さて、試用期間の話に戻りましょう。
この就業規則にも試用期間に関する記載はあるのですが、実は「試用期間を設けなければいけない」という条文は、労働基準法を含めてどの法律にもないそうなんです。
どこを調べても「試用期間とは、新たに雇用した従業員を正式に採用するかどうか、判断するために設ける一定期間のこと」という定義しかなく、さらに3カ月という決まりもない。“判断するために設ける一定期間”は、実にさまざまとのことです。
2014年に独立行政法人「労働政策研究・研修機構」が実施した調査では、5964の事業所のうち試用期間を設けているところは86.9%という結果。1000人以上の事業所が92.1%と一番高く、100人未満の事業所が85.9%となっています。
また期間に関してもこの調査に記載があり、新卒と中途でそれぞれ記載がありますが、いずれも3カ月程度が約66%と一番多い結果になっていました。6カ月程度は18%、さらに6カ月“以上”となると19%ほどになるそうです。意外と多いですね……。
試用期間よりも、「体験入社」へ
面接だけではわからない適応性を一定の期間でお互いにみましょう、というのが試用期間なのですが、試用期間中であっても、雇用契約上は通常の従業員と同等になります。そのため試用期間で雇用契約を打ち切る場合は、「客観的に合理的な理由が存し社会通念上相当として是認されうる場合にのみ許される」とされています。
つまり、お試し期間というけれど、「やっぱり何か違う」と思った時にお互いに「では、なかったことに」とできるかというと実はそうではありません。
そこで、最近始まっているのが「体験入社」という制度。クラウド人事労務ソフトを提供するSmartHRさんがエンジニア向けに始めたものが話題になりました。
短期コースで1〜2日、長期コースで2週間〜3カ月。短期コースでは現在の会社に勤務しながら他社の仕事も体験してみたい人、長期コースでは働きながらゆっくり時間をかけて転職活動に取り組みたい人(SmartHRも転職先候補の一つ)といった人が対象になっています。
今後はこのような動きが増えてくるのではと思っています。
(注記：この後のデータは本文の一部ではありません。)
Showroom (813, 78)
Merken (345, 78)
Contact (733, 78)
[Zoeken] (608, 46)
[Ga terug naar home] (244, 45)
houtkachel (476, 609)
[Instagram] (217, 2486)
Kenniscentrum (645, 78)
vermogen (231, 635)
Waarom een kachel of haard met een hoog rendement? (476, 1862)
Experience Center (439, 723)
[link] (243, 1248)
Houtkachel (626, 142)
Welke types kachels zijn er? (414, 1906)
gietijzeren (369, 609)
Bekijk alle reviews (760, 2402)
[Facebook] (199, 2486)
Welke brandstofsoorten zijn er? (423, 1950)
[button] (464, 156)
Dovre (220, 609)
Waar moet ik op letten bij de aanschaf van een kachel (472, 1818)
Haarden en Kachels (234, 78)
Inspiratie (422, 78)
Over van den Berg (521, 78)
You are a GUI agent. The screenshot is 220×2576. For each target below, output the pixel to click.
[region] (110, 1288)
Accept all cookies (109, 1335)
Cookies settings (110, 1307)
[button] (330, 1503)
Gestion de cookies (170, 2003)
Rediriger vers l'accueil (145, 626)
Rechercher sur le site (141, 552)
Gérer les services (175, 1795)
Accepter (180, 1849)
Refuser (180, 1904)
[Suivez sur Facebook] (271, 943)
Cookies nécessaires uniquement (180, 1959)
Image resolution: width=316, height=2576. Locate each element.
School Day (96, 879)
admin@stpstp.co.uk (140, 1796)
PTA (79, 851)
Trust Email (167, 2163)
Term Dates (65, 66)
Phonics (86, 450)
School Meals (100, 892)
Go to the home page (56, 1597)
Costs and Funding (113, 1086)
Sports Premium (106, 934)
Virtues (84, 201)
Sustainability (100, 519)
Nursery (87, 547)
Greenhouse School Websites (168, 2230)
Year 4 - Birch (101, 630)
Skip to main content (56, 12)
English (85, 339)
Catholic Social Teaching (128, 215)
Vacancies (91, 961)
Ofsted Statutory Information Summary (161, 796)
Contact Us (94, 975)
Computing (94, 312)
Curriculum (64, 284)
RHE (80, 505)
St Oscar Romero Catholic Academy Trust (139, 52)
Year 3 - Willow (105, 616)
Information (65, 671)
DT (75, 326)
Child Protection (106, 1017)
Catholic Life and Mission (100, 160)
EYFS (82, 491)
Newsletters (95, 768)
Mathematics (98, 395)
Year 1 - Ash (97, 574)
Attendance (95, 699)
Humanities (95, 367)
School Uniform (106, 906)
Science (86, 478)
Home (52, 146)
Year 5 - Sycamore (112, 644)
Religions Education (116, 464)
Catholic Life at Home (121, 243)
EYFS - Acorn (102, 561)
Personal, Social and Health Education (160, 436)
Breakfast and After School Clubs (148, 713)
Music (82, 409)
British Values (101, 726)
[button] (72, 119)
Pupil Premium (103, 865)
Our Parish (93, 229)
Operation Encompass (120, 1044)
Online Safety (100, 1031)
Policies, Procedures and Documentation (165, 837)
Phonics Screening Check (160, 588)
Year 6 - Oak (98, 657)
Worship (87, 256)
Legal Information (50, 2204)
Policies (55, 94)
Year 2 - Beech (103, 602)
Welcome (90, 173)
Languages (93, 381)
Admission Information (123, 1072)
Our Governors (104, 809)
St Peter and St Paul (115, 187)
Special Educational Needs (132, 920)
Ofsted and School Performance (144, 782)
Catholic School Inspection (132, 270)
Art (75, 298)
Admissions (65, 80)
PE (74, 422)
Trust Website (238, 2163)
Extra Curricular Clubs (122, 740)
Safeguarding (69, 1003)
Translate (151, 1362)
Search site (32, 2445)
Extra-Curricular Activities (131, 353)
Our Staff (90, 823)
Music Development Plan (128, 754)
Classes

採用面接という形式がすぐになくなるとは思いませんが、副業・兼業の仕組みを使いながら、自分の能力を活かせるところを働きながら探すという人も増えてくるのではないでしょうか。
先ほど紹介した労働政策研究・研修機構の調査でも、試用期間の後に、「本採用しないことがある企業の割合(「本採用しないことがあり、ここ5年間に事例がある」「本採用しないことがあるが、ここ5年間に事例はない」の合計)は、63.1%と半数以上に。多くの時間をかけて選考してこういう結果なのは少し悲しいですよね。
試用期間というのは今までの雇用形態の中では、雇用主・雇用者両方においてお互いにとって必要な期間であったかもしれませんが、今後はこの試用期間という考え方にも変化があるのではないでしょうか。